- **Exercise details**: After finding the line with "メンズエステ (166, 239)" in the entries below, retype exactly each line from there through the line with "Blogs (615, 1994)", including that final line.

- **Source records**:
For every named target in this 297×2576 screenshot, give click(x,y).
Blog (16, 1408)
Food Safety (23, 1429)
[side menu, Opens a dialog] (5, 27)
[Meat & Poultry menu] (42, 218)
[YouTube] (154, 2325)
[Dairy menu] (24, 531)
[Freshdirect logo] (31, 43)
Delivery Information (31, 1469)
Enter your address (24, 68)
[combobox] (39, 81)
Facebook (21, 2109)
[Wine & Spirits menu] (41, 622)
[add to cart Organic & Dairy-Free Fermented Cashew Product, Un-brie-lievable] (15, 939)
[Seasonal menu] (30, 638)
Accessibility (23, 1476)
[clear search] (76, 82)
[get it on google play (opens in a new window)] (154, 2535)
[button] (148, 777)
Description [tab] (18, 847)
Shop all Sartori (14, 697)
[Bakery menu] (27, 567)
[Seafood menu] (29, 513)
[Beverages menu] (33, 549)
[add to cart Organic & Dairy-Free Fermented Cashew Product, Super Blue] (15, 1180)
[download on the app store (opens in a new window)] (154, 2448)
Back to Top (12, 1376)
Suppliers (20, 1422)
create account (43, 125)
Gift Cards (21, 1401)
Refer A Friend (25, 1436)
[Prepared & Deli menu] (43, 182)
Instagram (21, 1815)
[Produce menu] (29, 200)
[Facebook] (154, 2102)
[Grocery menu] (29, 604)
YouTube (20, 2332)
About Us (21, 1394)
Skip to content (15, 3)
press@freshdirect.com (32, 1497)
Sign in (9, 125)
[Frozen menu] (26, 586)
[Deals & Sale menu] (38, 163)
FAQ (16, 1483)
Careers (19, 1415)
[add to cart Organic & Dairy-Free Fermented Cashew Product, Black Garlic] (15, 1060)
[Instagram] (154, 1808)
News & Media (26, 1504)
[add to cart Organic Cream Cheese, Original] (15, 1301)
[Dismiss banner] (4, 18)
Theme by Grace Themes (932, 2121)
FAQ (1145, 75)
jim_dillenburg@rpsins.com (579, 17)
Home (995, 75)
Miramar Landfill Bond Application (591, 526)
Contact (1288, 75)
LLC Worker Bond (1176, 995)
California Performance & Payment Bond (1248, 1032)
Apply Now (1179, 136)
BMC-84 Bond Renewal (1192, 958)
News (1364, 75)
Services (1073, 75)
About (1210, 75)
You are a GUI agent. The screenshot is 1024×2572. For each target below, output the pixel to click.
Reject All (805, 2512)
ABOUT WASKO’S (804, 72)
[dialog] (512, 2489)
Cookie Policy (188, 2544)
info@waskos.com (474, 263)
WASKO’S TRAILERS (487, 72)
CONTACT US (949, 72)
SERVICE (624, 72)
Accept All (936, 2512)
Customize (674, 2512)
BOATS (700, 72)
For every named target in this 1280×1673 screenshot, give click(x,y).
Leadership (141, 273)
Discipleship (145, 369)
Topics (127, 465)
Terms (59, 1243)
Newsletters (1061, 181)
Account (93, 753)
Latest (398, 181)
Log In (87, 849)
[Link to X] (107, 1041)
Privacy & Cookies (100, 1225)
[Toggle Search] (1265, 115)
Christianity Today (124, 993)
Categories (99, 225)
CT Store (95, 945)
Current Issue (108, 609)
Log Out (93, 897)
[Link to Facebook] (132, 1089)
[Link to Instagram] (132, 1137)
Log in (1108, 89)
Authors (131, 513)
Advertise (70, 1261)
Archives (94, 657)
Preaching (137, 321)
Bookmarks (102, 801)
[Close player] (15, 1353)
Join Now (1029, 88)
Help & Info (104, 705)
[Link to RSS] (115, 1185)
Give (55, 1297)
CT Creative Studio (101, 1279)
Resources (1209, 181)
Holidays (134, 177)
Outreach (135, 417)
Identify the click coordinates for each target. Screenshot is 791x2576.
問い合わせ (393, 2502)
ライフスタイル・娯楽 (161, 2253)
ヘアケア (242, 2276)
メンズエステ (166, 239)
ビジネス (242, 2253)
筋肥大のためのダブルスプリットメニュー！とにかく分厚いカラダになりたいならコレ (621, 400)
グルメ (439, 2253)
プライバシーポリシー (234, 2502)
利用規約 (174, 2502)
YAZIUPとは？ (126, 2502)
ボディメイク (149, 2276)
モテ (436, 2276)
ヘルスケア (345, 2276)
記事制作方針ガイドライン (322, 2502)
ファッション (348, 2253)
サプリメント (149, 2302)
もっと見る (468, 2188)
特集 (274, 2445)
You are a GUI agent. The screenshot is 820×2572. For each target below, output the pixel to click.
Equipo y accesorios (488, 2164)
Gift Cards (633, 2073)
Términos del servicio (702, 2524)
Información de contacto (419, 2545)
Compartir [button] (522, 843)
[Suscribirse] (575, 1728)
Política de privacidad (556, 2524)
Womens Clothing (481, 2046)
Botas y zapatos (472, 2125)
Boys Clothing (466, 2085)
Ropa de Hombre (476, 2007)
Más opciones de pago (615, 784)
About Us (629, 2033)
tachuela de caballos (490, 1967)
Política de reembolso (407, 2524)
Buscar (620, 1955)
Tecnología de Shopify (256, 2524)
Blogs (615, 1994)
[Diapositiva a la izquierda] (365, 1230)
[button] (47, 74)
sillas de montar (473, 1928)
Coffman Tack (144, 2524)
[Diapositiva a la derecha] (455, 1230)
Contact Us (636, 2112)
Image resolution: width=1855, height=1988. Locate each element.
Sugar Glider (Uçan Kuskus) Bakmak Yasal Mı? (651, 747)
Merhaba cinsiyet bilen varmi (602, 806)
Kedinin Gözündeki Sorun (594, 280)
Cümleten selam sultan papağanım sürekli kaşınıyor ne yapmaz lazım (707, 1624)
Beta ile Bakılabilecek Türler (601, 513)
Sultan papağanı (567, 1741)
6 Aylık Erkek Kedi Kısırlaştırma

- **Result of this exercise**:
メンズエステ (166, 239)
ビジネス (242, 2253)
筋肥大のためのダブルスプリットメニュー！とにかく分厚いカラダになりたいならコレ (621, 400)
グルメ (439, 2253)
プライバシーポリシー (234, 2502)
利用規約 (174, 2502)
YAZIUPとは？ (126, 2502)
ボディメイク (149, 2276)
モテ (436, 2276)
ヘルスケア (345, 2276)
記事制作方針ガイドライン (322, 2502)
ファッション (348, 2253)
サプリメント (149, 2302)
もっと見る (468, 2188)
特集 (274, 2445)
You are a GUI agent. The screenshot is 820×2572. For each target below, output the pixel to click.
Equipo y accesorios (488, 2164)
Gift Cards (633, 2073)
Términos del servicio (702, 2524)
Información de contacto (419, 2545)
Compartir [button] (522, 843)
[Suscribirse] (575, 1728)
Política de privacidad (556, 2524)
Womens Clothing (481, 2046)
Botas y zapatos (472, 2125)
Boys Clothing (466, 2085)
Ropa de Hombre (476, 2007)
Más opciones de pago (615, 784)
About Us (629, 2033)
tachuela de caballos (490, 1967)
Política de reembolso (407, 2524)
Buscar (620, 1955)
Tecnología de Shopify (256, 2524)
Blogs (615, 1994)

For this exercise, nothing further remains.